● Consigne à suivre
Prolongez, s'il vous plaît, le texte sur l'histoire du roman à partir de sa dernière phrase.

● Texte à lire
....

A partir du XVIe siècle, le roman s'écrit en prose. Ainsi en 1532 François Rabelais publie Pantagruel puis en 1535 Gargantua, deux romans qui privilégient le registre comique burlesque mais qui expriment aussi les idées du mouvement humaniste. Là encore, le roman se fait le reflet des questions qui préoccupent une époque.

Au XVIIe siècle, les romans appréciés des lecteurs sont de longs récits sentimentaux dits « romans-fleuves » comme le roman pastoral L'Astrée d'Honoré d'Urfé qui fait plus de 5 000 pages ou le roman précieux Clélie, histoire romaine de Madeleine de Scudéry qui représente plus de 10 000 pages ! Toutefois ces œuvres sont jugées faibles au niveau de la qualité littéraire ; d'ailleurs la postérité ne les a pas retenus non plus. Au XVIIe, il n'est donc pas glorieux d'être romancier. Seuls le théâtre et la poésie sont des genres littéraires nobles. Un roman de cette époque fait néanmoins exception : La Princesse de Clèves, un récit court de très grande qualité qui inaugure le roman d'analyse, c'est-à-dire le roman à la fois sentimental et psychologique. Il fait l'éloge d'une héroïne aussi belle que noble, qui a le courage de surmonter ses désirs et fait face avec raison aux dangers de la passion. L'oeuvre est écrite par Madame de Lafayette, qui le publie de façon anonyme en 1678.

L'histoire du roman peut désormais vraiment commencer.

Au XVIIIe siècle, époque marquée par les Lumières, l'heure est plutôt à la littérature d'idées, notamment avec le conte philosophique. Cependant des romans sont publiés. A travers eux, on peut retrouver des sujets qui intéressent les intellectuels de cette époque comme la liberté et le rôle des classes sociales. Manon Lescaut (1731) de l'Abbé Prévost est par exemple un roman de moeurs qui raconte une histoire d'amour mais qui interroge aussi la relation du fils à l'autorité du père et critique l'ordre social et moral de la société. Le roman épistolaire Lettres persanes (1721) de Montesquieu propose quant à lui une réelle critique de la société à travers des lettres fictives d'étrangers, des Persans, qui portent un regard neuf sur toutes nos habitudes, qu'elles soient politiques ou comportementales. Autre exemple, Les liaisons dangereuses (1782) de Choderlos de Laclos, roman épistolaire lui aussi mais libertin. Il traite également des contraintes sociales et morales d'une époque.

Le roman : un genre littéraire majeur au XIXe siècle

Au XIXe siècle vient enfin le grand siècle du roman.

Les romans sont de tous les types : historiques, sociaux, d'apprentissage, d'aventures, de science-fiction... Parmi les très nombreuses oeuvres marquantes de ce siècle, on peut citer par exemple : Le rouge et le noir (1830) de Stendhal, Le père Goriot (1835) de Balzac, Les trois Mousquetaires (1844) de Dumas, Madame Bovary (1857) de Flaubert, Les Misérables (1862) de Victor Hugo, Le tour du monde en quatre-vingts jours (1872) de Jules Verne, Au Bonheur des dames (1883) de Zola ou encore Bel-Ami (1885) de Maupassant.

....

● Section des données
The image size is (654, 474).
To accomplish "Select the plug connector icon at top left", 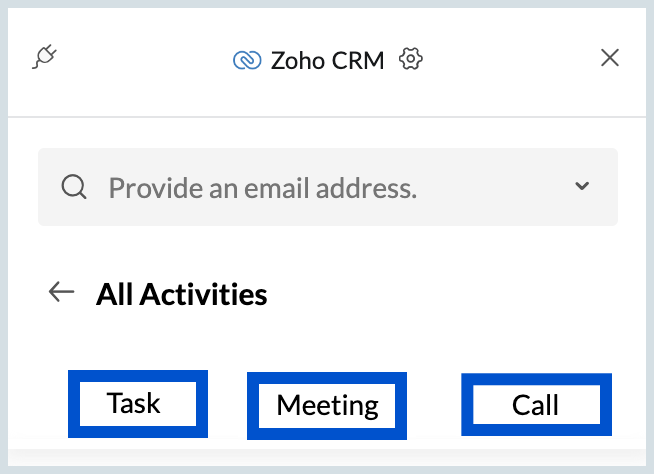I will 45,57.
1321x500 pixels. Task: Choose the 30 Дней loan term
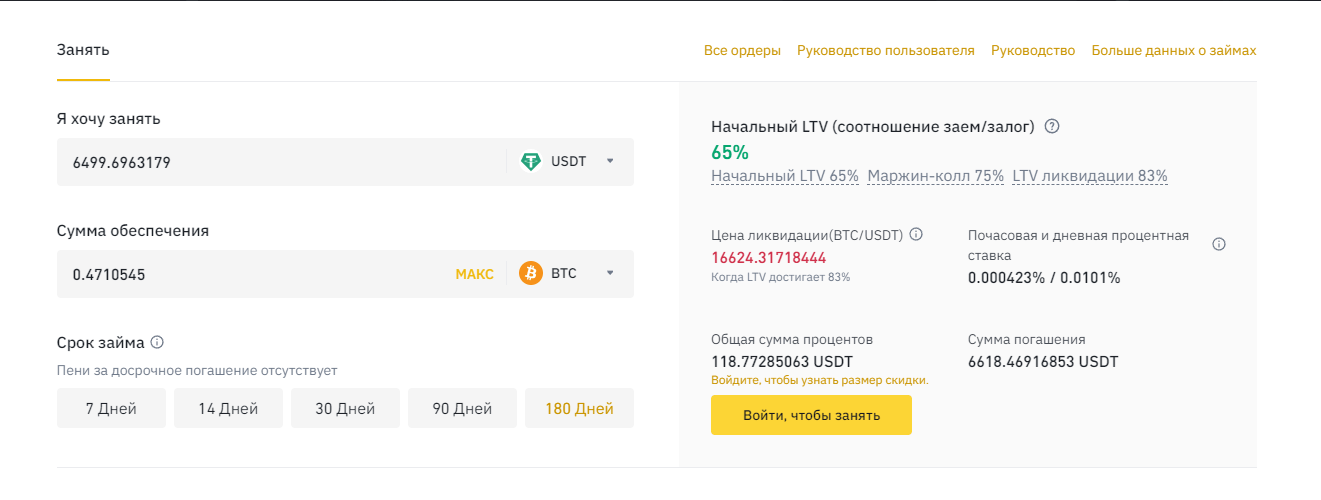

....

● Réponse à fournir
Plus que jamais, ces romans reflètent leur époque. Ces œuvres sont marquées par la révolution industrielle et ses conséquences : l'essor de la bourgeoisie, le développement de la classe ouvrière et l'espoir d'un progrès social accompagnant le progrès technique.

Recherche de la nouveauté dans la première moitié du XXe siècle

Au XXe siècle, la diversité continue à prospérer en matière de romans. Par exemple, au tout début du siècle, A la recherche du temps perdu (1913 à 1927) de Marcel Proust approfondit l'étude psychologique d'un personnage, cherchant à capter ses souvenirs et ses pensées. Le Grand Meaulnes (1913) d'Alain-Fournier interroge aussi les relations humaines.

Cependant la première guerre mondiale bouleverse les mentalités. Les romans publiés explorent désormais la tragédie de l'homme et posent un regard désabusé ou révolté sur l'existence. On peut citer par exemple Voyage au bout de la nuit (1932) de Céline qui montre le traumatisme des soldats et met en scène un personnage qui est un anti-héros. Son roman dénonce la cruauté de la guerre et de la vie en général en utilisant un langage parlé. La Condition humaine (1933) d'André Malraux montre quant à lui un engagement de l'homme dans un contexte politique tandis que La nausée (1938) de Jean-Paul Sartre constitue un roman philosophique qui s'éloigne des chemins traditionnels de la littérature romanesque. Albert Camus dans son roman L'étranger (1942) place au centre de son histoire un anti-héros particulièrement difficile à cerner, en soignant une écriture novatrice qui surprend le lecteur, sans description de sentiments.

Les romanciers cherchent donc à se démarquer de leurs prédécesseurs du XIXe siècle. Dans cet esprit, renforcé par le nouveau traumatisme que constitue la seconde guerre mondiale, des auteurs repoussent encore les limites de l'écriture, créant un mouvement dans les années 1950 qu'on nomme le Nouveau Roman : Marguerite Duras fait paraître Un barrage contre le Pacifique (1950), Alain Robbe-Grillet Les Gommes (1953), Michel Butor La Modification (1957), Nathalie Sarraute Les Fruits d'Or (1967)... Les écrivains refusent l'image traditionnelle du personnage de roman décrit minutieusement et souvent même le principe de construire une histoire dans leur récit.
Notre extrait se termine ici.